Please transcribe the data below in full, word for word, without the images.

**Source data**
──────────────────────────────
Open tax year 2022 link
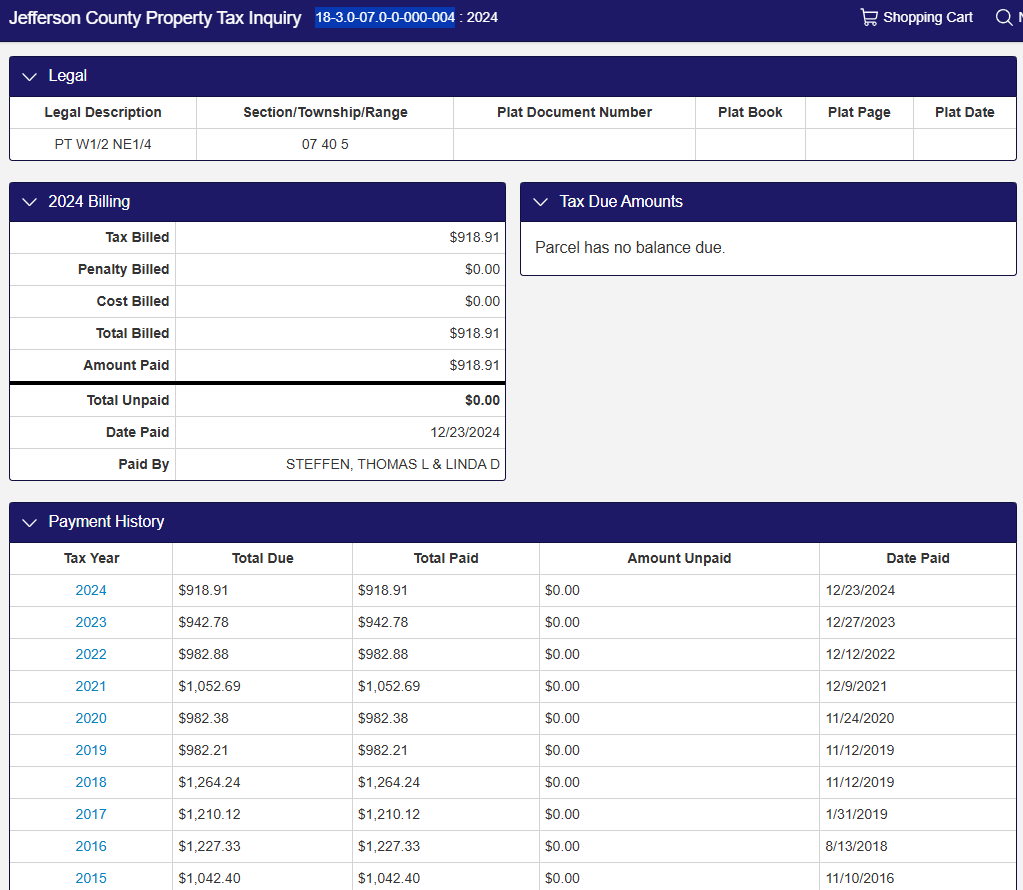This screenshot has height=890, width=1023. (90, 654)
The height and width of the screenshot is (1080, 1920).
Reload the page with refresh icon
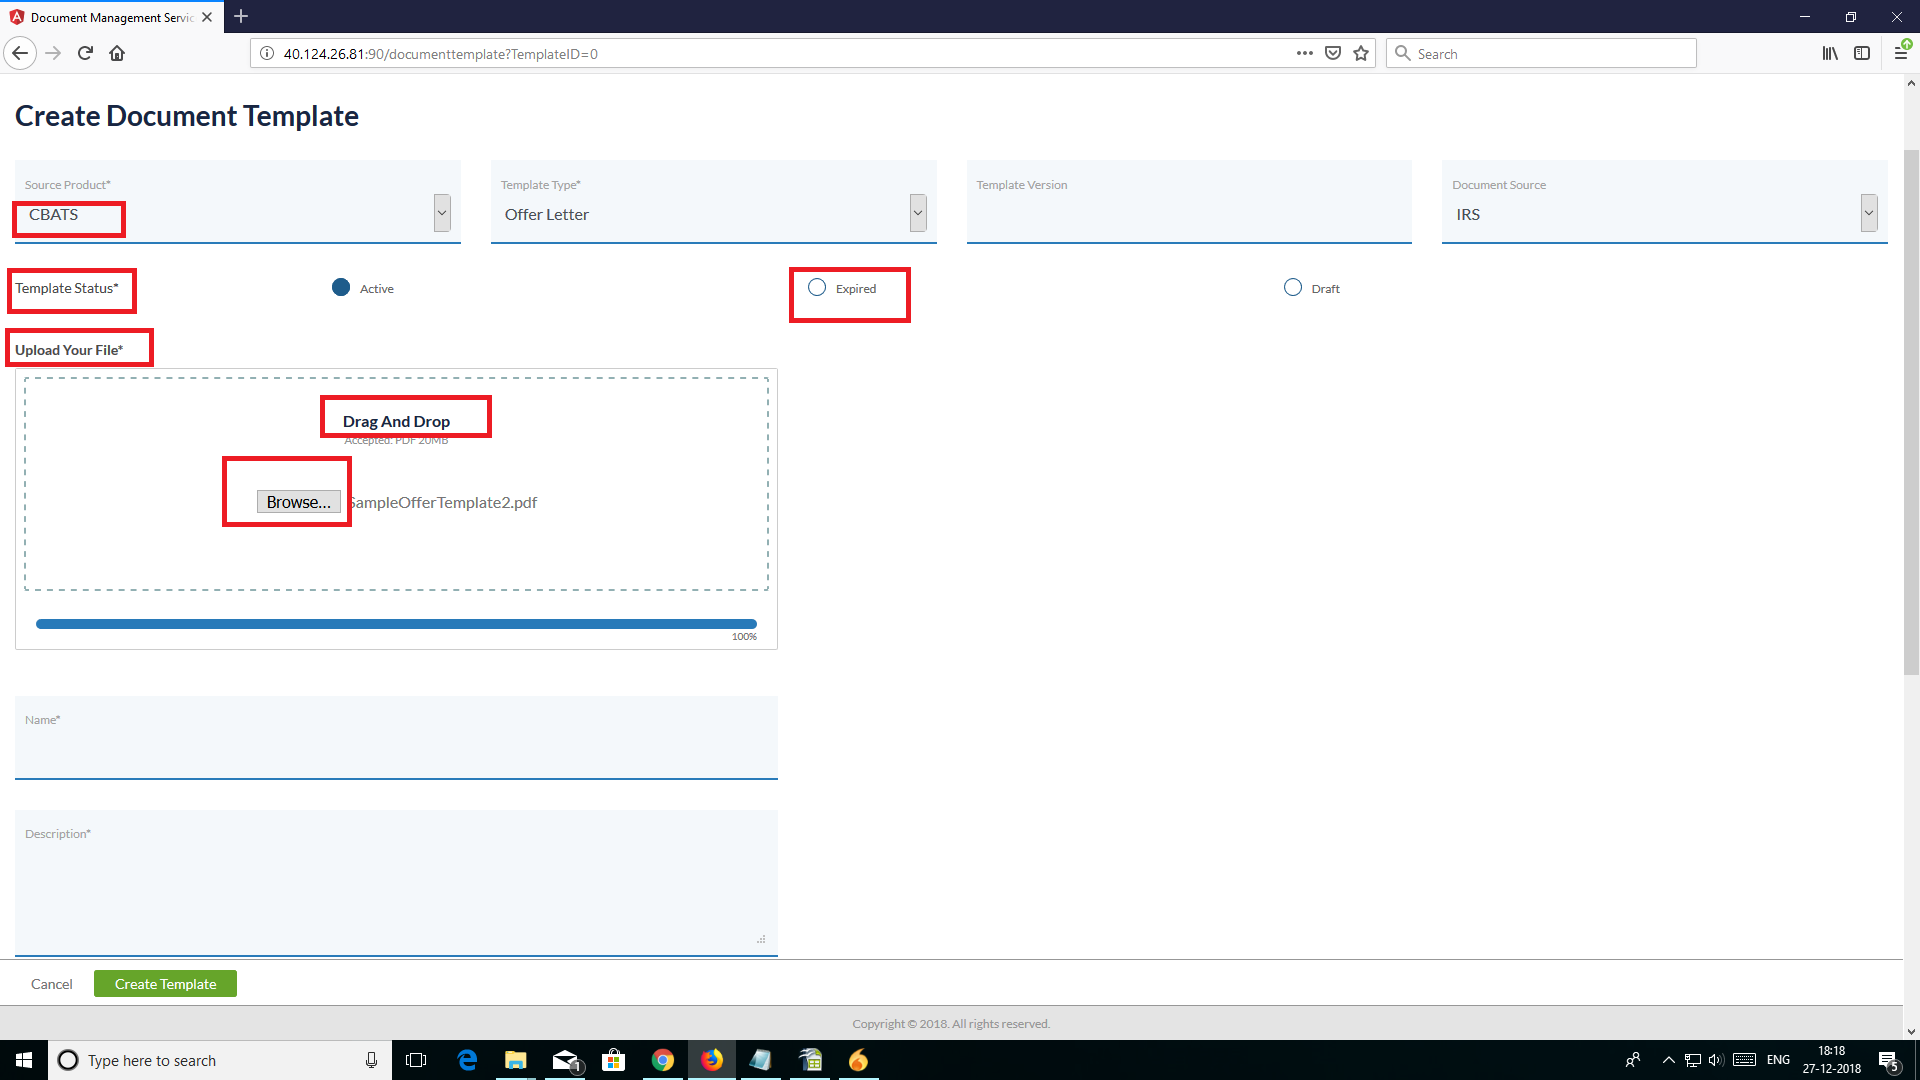click(85, 54)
──────────────────────────────
**Your solution**
Open tax year 2022 link
This screenshot has height=890, width=1023. (90, 654)
The height and width of the screenshot is (1080, 1920).
Reload the page with refresh icon
click(85, 54)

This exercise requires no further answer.